With murders, non-fatal shootings and street robberies up in 2013, Police Commissioner Anthony W. Batts emphasized in television interviews Monday that crime affecting "everyday citizens" was moving in the right direction.
"It's not throughout the city as a whole," Batts told WBAL-TV of the violence. "It's very localized and unfortunately, it's with African American men who are involved in the drug trade and 80 to 85 percent of the victims are involved in the drug trade going back and forth."
While car break-ins - classified as larceny from auto - are down, overall larcenies were up 2 percent. Burglaries are down, but car thefts are up. Carjackings, a very small subset of robberies with just 116 incidents, are down, but street robberies - the largest category with more than 2,700 incidents, rose 3 percent. You can look through the data here.
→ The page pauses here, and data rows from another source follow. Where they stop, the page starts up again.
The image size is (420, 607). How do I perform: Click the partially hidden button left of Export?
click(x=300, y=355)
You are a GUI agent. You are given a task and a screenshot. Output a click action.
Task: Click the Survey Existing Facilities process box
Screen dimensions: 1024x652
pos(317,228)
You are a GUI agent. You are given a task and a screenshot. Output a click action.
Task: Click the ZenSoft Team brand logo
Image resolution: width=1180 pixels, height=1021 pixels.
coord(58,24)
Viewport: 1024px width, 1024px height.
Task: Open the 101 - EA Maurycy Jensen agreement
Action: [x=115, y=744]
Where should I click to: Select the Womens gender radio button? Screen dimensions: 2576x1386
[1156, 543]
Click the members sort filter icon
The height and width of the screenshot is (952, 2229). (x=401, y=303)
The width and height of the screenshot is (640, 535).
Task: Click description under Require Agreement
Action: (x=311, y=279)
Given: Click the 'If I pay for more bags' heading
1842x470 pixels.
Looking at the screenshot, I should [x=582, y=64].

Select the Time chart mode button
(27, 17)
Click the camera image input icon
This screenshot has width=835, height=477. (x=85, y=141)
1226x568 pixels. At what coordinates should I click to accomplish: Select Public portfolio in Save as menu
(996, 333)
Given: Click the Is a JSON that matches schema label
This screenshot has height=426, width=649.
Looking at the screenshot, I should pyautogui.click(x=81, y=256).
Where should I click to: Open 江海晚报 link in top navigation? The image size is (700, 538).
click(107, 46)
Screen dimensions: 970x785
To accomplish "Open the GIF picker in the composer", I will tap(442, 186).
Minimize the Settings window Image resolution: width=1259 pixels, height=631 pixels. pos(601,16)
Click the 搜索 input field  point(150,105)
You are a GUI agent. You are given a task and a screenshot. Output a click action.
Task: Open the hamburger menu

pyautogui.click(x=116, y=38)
Though retaliatory killings, stick-up boys, warring drug crews are behind many cases that get publicized, murders and shootings also affect everyday people. Police dispatcher Alva Porter, whose son was gunned down in a barber shop in a brazen killing where bystanders appeared unfazed, is one example from 2013.
Another example: Mayor Stephanie Rawlings-Blake's 20-year-old cousin was killed in May.
Batts also said that "80 to 85 percent" of victims of violence were African-American men involved in the drug trade. But overall, only 84 percent of city homicide victims are black men.
And according to the homicide unit's analysis of this year, police determined a drug motive in just 3 of 224 cases (as of Dec. 17). "Argument" was the motive behind 18 cases, robbery was behind 13 cases, nine were domestic (official department Comstat data lists 13 domestic homicides this year, up 86 percent), and three were general "neighborhood" disputes.
The agency officially lists an "unknown motive" in 157 cases.
WBAL's Jayne Miller asked Mayor Stephanie Rawlings-Blake if Batts' job was secure.
"He should feel the same way any person that is part of my administration does, and that is just as I am called to show up and perform every day with no guarantees, that's the same way," Rawlings-Blake said. "Everybody should have a little bit of anxiety. I know I do."